Because independent owner-operators of trucks will be banned under the provision, truckers will have to become employees of big truck companies. The trucking association has argued that the employee requirement will easily allow the Teamsters to organize truckers. Labor interests lobbied for the regulations.
The trial for the case was held in April at the federal district court in Los Angeles.
For reprint and licensing requests for this article, CLICK HERE.

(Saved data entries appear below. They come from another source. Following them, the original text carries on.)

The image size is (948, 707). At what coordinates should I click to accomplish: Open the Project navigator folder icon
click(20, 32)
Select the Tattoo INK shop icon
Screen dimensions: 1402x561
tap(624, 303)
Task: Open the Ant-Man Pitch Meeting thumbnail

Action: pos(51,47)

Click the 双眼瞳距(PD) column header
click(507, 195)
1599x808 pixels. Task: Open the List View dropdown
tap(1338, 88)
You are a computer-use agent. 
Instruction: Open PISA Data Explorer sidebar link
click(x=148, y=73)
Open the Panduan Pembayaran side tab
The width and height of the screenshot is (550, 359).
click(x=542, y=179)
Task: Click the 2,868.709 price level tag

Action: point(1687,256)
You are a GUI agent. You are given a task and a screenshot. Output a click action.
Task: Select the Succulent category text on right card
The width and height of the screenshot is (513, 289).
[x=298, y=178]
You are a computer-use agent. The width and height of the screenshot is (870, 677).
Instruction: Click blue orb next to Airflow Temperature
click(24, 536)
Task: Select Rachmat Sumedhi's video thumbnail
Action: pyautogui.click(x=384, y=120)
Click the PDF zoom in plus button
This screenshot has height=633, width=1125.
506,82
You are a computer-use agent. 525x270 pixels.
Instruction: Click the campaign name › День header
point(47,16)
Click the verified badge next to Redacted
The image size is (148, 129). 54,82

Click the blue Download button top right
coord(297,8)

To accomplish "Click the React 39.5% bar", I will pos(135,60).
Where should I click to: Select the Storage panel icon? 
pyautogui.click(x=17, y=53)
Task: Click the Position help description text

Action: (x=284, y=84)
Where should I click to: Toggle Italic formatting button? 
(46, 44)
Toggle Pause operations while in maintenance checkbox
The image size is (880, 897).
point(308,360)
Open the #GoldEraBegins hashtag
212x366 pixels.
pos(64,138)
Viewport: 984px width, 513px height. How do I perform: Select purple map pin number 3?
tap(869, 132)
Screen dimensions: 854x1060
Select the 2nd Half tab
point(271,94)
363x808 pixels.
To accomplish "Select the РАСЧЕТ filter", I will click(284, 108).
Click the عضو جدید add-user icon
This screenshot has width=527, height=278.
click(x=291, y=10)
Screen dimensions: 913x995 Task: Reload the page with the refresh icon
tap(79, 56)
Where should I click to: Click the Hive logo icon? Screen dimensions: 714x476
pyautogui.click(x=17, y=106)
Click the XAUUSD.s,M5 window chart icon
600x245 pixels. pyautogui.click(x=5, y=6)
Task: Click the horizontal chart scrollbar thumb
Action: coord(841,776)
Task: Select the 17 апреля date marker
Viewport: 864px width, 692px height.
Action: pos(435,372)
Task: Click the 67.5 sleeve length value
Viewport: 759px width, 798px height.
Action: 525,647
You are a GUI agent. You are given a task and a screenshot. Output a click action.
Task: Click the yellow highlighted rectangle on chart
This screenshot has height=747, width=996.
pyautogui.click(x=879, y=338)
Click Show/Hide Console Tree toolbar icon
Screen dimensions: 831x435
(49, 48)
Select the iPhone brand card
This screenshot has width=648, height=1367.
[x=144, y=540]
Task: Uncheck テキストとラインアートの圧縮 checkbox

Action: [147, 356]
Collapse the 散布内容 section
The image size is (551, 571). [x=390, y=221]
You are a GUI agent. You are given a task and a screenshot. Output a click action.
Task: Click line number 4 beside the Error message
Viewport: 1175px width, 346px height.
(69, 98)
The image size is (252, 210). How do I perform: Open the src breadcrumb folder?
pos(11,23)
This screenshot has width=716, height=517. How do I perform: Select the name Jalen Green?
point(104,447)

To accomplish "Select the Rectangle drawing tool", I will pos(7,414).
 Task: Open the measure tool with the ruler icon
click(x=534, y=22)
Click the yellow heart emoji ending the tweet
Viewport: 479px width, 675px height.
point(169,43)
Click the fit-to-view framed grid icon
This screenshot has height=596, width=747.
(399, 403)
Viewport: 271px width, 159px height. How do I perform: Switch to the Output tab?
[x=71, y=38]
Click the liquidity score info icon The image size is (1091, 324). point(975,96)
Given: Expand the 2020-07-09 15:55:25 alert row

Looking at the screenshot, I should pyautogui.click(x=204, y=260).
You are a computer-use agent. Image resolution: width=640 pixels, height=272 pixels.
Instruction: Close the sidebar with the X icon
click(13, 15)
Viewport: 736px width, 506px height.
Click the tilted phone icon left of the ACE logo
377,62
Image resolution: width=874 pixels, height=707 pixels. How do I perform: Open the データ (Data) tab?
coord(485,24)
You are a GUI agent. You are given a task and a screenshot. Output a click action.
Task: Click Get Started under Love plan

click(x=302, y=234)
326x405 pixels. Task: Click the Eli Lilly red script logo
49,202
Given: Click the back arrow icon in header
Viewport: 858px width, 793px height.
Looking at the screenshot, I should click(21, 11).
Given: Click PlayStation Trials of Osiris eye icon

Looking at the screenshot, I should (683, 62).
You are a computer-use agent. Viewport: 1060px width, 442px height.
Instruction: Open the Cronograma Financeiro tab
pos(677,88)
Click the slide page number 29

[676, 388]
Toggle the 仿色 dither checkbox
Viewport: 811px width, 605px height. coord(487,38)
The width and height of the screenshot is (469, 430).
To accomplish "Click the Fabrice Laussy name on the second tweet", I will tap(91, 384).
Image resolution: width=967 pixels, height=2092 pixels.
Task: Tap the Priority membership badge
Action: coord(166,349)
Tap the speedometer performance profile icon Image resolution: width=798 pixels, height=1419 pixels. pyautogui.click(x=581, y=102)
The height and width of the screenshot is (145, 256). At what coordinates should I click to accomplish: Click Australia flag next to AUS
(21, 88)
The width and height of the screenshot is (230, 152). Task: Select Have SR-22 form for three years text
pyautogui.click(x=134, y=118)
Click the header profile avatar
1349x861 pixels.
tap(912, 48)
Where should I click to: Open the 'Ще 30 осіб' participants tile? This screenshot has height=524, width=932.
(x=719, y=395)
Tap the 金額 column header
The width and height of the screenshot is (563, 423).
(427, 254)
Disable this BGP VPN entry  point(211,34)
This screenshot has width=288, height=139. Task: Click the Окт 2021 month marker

Stories You May Also Be Interested In
- Port Drivers Will Keep On Truckin’
- Court Says Port Truckers Can Maintain Independence
- Small Trucking Companies Gain Some Traction in Port Ruling
- Truckers Defend Right to Work as Trial Concludes
- Updated: Split Decision in 'Clean Trucks' Suit
- Truckers May Ride All the Way to Supreme Court
- Port, Truckers Square Off as Clean Trucks Suit Opens
- Clean Truck Plan On Rocky Road?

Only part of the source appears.